Information Source's Selective Sharing

The subject we are studying is Facebook page, not individual Facebook user. Like open Twitter accounts or blogs, Facebook pages act like public media which are designed for one-to-many communication and function as information producers and curators. Apart from publishing original messages to their readers, Facebook pages can also rebroadcast information from other Facebook pages who share common interests or political views whereas ignore the information from pages with differing opinions. This selective sharing of like-minded information on Facebook pages can overemphasize one-sided arguments and effectively downplay counterarguments to their readers. Based on persuasive arguments theory, sharing of new arguments can induce attitude change, particularly in the case of restricted “argument poll,” e.g., abundance of similar arguments and high perceived persuasiveness of arguments (Vinokur & Burstein, 1974). Hence, Facebook pages' selective sharing of posts can reduce diversity of perspectives presented to their readers, i.e., a limited “argument poll.” This restriction of “argument poll” has been found to promote polarization within groups (Hamlett & Cobb, 2006). Sunstein (2000) argues that a limited diversity in perspectives can also promote online enclave deliberation and make reaching consensus difficult. Such a persuasion-based explanation can explain how the ideologically slanted news outlets drive polarization (Prior, 2013), even though exposure to slanted news can drive opinion polarization using non-persuasive routes such as reinforcement of group identity and promotion of motivational reasoning (Prior, 2013).

**COLLECTED MATERIAL**
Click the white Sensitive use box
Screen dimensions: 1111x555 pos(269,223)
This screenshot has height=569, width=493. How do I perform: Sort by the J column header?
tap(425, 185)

**TASK INSTRUCTIONS**
**a)** Name each work cited in the passage on selective sharing by Facebook pages, giving its authors and year and listing each work only once.
**b)** Please recast the paragraph beginning "The subject we are studying is Facebook page" from the passage on selective sharing by Facebook pages as a bulleted list that keeps its main facts.

**SOLUTIONS PER TASK**
**a)**
Vinokur & Burstein (1974)
Hamlett & Cobb (2006)
Sunstein (2000)
Prior (2013)

**b)**
- The study examines Facebook pages, not individual Facebook users.
- Like open Twitter accounts or blogs, Facebook pages act as public media for one-to-many communication and serve as information producers and curators.
- Besides publishing original messages, pages can rebroadcast posts from pages with common interests or political views and ignore pages with differing opinions.
- This selective sharing can overemphasize one-sided arguments and downplay counterarguments to readers.
- According to persuasive arguments theory, new arguments can change attitudes, especially when the "argument poll" is restricted (Vinokur & Burstein, 1974).
- Selective sharing narrows the range of perspectives readers see, and this kind of restriction has been found to promote polarization within groups (Hamlett & Cobb, 2006).
- Sunstein (2000) argues that limited diversity of perspectives can promote online enclave deliberation and make consensus hard to reach.
- This persuasion-based account can explain how ideologically slanted news outlets drive polarization. Slanted news can also polarize through non-persuasive routes, such as reinforcing group identity and promoting motivational reasoning (Prior, 2013).